What a week!! Who would have ever thought that getting a Master’s in Accounting and Business Management would require writing hundreds of pages a week???? (Okay, maybe that is a slight exaggeration, but I have still written A LOT!!!!)
I tried to figure out just how many pages I have written just this week and I stopped counting at 20. It got to be too discouraging. Maybe I wouldn’t feel that way if I was an English major – right, Teri?!?!?!? I feel like I’m writing a book.
I’m really trying not to complain, but I do admit that at 1:30 Tuesday morning I decided I was going to quit. I decided I didn’t want to do this anymore. Between family, church, work, and then my classes I felt like this was crazy. So, I shut the books, closed up the computer and went to bed. The next morning I told Nick and Jeff (son and husband) what was going through my mind. They were such an encouragement to me – and I am now trucking along.....and counting down the days until I done.
So here is the magic number as of today ~ June 14, 2008 ~ From and including: Sunday, June 15, 2008 To, but not including : Saturday, December 13, 2008
It is 181 days from the start date to the end date, but not including the end date
Or 5 months, 28 days excluding the end date
Alternative time units
15,638,400 seconds 260,640 minutes 4344 hours 25 weeks (rounded down)
Give or take a minute or two!!!!!!!!!!!!!!!!!!!!!
TRUE PEACE
 Anyone who knows me knows I am the biggest cat lover there is. They bring me comfort, joy, happiness, entertainment....you name it – and when I am upset or feeling under a lot of pressure I know I can sit down, hold my cat, and immediately feel more peace. Think about it, look at a cat when they are sleeping. Doesn’t everything about them look peaceful? But I have seen something more peaceful than a sleeping cat. It is the look on a person's face who has just received Christ as their personal Saviour. The look may be tearful, but it is still a look of peace and serenity. Unfortunately, some of you may have never had the privilege of seeing someone come to Christ for forgiveness and salvation. For you, I feel truly sorry. Seeing someone come to faith in Christ is a unique and wonderful experience that I wish you could all enjoy.

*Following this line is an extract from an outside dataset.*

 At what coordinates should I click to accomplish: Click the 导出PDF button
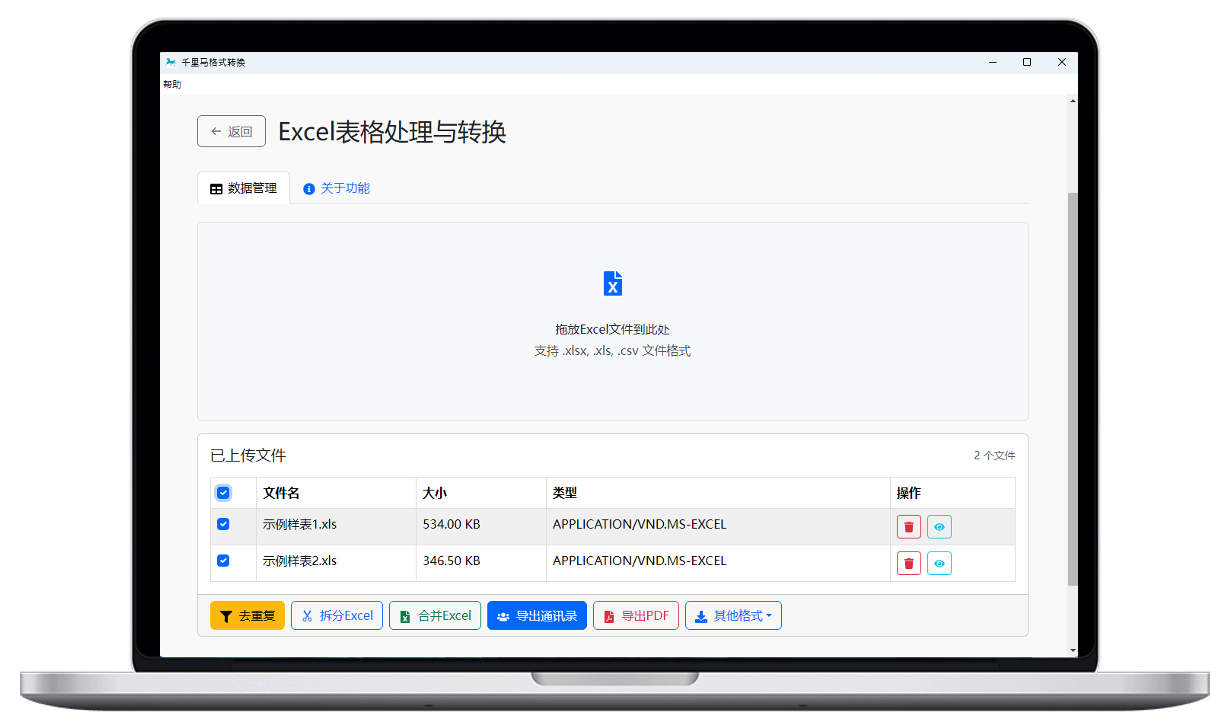pos(636,616)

For those of you who have been blessed to see someone get saved - you know what I mean. You know the joy of seeing a family member or close friend accept Christ. You know the true joy of introducing someone to Christ and then seeing that person experiencing salvation and release, in some cases, from debilitating sin. There is no joy quite like it.
Romans 15:13 Now the God of hope fill you with all joy and peace in believing, that ye may abound in hope, through the power of the Holy Ghost.
Even if you've been a Christian for 68 years, like me, reading that verse is like getting a shot of Adrenalin. That is rue and complete PEACE.
Take time this week to witness to someone. Help someone find that peace that passeth all understanding.